* Job *
Pick out each line of the material below that contains the word "indicator", and copy those lines. Match capital and small letters exactly.

* Records to use *
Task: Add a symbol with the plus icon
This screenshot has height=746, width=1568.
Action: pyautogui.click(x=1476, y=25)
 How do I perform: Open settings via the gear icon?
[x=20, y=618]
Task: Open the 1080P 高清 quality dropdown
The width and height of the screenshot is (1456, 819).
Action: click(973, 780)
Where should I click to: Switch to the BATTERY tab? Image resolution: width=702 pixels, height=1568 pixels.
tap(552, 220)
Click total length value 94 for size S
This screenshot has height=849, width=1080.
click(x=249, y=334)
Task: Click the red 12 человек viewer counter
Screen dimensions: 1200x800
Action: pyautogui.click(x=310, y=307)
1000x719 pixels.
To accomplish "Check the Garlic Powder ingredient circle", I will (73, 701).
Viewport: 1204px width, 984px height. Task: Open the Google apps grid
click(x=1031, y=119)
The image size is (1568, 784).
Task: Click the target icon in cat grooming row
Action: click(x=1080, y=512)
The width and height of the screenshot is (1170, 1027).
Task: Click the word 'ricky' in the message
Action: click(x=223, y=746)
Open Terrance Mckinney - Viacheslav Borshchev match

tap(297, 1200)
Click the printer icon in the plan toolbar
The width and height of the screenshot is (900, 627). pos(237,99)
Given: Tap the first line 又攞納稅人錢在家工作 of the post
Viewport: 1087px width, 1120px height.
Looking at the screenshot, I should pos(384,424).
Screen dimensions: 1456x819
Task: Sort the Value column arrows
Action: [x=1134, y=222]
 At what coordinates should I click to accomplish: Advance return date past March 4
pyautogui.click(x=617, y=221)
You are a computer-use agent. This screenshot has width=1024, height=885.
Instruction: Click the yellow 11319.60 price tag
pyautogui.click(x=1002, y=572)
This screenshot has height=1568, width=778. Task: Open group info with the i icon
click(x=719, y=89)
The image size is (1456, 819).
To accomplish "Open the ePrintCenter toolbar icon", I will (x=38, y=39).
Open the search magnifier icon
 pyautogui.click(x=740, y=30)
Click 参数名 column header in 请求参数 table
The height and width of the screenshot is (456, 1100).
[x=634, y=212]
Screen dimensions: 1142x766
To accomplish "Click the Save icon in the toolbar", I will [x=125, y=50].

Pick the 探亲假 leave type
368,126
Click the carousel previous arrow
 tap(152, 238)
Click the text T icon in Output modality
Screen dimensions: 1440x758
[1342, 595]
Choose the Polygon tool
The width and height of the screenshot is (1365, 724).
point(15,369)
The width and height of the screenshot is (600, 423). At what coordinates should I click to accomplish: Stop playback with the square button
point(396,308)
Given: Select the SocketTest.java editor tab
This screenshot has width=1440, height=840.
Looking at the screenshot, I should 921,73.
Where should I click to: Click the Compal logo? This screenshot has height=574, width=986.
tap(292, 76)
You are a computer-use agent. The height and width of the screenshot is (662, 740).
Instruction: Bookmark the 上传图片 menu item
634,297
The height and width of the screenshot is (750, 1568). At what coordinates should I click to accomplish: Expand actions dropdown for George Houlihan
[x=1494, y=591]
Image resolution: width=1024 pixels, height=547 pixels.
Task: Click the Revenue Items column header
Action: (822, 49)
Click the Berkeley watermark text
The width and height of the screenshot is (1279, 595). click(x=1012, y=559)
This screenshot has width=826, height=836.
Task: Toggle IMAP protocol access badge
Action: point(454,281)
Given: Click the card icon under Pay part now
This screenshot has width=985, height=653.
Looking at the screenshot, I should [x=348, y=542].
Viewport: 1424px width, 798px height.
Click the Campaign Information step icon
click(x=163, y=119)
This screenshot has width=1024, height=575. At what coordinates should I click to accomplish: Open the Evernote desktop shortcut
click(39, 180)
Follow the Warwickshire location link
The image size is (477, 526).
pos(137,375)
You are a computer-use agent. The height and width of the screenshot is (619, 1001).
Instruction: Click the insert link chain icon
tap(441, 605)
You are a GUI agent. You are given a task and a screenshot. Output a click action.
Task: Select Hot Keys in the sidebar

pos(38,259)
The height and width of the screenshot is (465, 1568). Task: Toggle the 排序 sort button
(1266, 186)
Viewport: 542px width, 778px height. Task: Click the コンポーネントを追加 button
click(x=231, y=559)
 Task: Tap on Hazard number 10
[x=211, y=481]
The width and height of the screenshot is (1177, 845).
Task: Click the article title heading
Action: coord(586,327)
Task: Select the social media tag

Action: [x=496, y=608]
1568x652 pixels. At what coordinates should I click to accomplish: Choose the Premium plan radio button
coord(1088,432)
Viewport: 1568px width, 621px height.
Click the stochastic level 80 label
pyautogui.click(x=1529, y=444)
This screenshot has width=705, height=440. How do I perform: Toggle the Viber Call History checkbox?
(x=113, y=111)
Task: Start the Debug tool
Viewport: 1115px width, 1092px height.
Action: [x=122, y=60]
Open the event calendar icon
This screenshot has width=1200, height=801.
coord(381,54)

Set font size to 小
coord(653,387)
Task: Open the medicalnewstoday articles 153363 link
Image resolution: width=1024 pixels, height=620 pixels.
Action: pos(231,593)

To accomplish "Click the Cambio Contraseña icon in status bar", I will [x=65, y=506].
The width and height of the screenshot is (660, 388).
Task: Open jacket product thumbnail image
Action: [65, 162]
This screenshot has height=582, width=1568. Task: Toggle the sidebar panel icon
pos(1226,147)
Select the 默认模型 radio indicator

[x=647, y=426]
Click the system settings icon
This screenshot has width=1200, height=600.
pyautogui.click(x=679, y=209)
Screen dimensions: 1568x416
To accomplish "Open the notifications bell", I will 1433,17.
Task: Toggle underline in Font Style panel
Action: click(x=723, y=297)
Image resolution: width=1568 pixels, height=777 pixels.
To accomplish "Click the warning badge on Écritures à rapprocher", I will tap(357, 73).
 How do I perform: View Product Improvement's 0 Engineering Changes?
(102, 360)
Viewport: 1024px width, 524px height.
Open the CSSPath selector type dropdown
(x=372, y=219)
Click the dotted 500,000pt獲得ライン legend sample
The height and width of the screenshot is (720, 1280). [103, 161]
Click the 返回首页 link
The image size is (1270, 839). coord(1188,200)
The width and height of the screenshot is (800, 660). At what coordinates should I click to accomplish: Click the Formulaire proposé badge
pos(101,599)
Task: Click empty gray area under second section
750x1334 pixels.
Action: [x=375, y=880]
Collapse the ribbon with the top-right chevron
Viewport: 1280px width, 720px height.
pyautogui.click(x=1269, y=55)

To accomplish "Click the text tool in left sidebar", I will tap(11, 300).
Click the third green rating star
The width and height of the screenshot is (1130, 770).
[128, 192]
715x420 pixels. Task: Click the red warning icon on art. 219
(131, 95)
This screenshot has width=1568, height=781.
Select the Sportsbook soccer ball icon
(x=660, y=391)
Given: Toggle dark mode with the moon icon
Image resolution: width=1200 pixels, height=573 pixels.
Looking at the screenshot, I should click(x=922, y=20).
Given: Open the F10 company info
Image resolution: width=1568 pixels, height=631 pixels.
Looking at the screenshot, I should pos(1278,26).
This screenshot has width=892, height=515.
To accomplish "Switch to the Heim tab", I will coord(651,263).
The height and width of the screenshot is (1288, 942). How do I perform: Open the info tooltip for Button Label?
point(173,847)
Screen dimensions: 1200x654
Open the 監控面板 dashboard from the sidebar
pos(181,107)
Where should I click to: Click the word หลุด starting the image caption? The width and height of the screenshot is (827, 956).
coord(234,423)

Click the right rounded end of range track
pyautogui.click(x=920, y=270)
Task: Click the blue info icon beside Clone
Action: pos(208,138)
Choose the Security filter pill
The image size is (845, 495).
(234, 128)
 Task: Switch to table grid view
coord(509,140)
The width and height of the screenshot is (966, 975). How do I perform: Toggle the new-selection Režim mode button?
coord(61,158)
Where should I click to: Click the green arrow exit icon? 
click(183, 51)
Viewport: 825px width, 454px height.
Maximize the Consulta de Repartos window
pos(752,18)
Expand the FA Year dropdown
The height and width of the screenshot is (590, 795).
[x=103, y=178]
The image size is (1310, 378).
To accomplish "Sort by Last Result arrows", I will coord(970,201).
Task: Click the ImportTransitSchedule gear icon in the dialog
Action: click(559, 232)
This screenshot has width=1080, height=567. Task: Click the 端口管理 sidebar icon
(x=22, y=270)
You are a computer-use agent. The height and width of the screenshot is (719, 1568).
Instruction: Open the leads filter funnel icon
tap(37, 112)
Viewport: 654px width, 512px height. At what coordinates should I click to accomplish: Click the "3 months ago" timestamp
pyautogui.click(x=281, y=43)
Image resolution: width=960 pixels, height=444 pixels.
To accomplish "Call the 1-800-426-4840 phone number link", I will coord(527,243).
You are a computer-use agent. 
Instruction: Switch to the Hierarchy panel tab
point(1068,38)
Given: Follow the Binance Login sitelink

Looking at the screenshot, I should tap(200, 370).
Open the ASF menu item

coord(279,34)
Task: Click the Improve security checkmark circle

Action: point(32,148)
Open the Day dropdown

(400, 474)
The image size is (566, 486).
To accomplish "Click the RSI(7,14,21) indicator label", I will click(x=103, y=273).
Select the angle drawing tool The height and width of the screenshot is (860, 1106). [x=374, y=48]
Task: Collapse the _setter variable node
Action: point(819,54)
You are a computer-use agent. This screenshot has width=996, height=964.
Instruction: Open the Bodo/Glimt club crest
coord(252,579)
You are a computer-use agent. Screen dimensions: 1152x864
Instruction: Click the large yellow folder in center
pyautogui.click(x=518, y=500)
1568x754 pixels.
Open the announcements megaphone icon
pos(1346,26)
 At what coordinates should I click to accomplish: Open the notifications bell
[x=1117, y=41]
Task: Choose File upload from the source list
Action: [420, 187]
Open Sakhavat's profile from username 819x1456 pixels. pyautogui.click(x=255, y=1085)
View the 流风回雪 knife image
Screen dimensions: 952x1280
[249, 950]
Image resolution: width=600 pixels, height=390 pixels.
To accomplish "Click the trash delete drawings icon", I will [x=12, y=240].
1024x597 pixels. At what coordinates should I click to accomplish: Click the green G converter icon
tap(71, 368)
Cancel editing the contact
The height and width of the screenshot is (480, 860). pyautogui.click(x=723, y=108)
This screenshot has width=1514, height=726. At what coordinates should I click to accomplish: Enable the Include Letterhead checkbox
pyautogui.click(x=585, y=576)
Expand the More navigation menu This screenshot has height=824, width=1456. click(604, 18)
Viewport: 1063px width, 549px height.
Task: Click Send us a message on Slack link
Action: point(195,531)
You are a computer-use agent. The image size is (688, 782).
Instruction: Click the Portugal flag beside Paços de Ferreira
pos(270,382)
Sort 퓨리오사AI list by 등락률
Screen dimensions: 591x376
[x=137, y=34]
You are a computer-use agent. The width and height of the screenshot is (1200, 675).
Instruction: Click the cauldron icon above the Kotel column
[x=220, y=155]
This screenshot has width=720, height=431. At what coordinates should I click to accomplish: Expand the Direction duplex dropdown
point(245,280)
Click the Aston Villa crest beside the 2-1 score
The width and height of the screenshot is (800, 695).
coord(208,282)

* Answer to this task *
Select the 默认模型 radio indicator
To accomplish "Click the RSI(7,14,21) indicator label", I will click(x=103, y=273).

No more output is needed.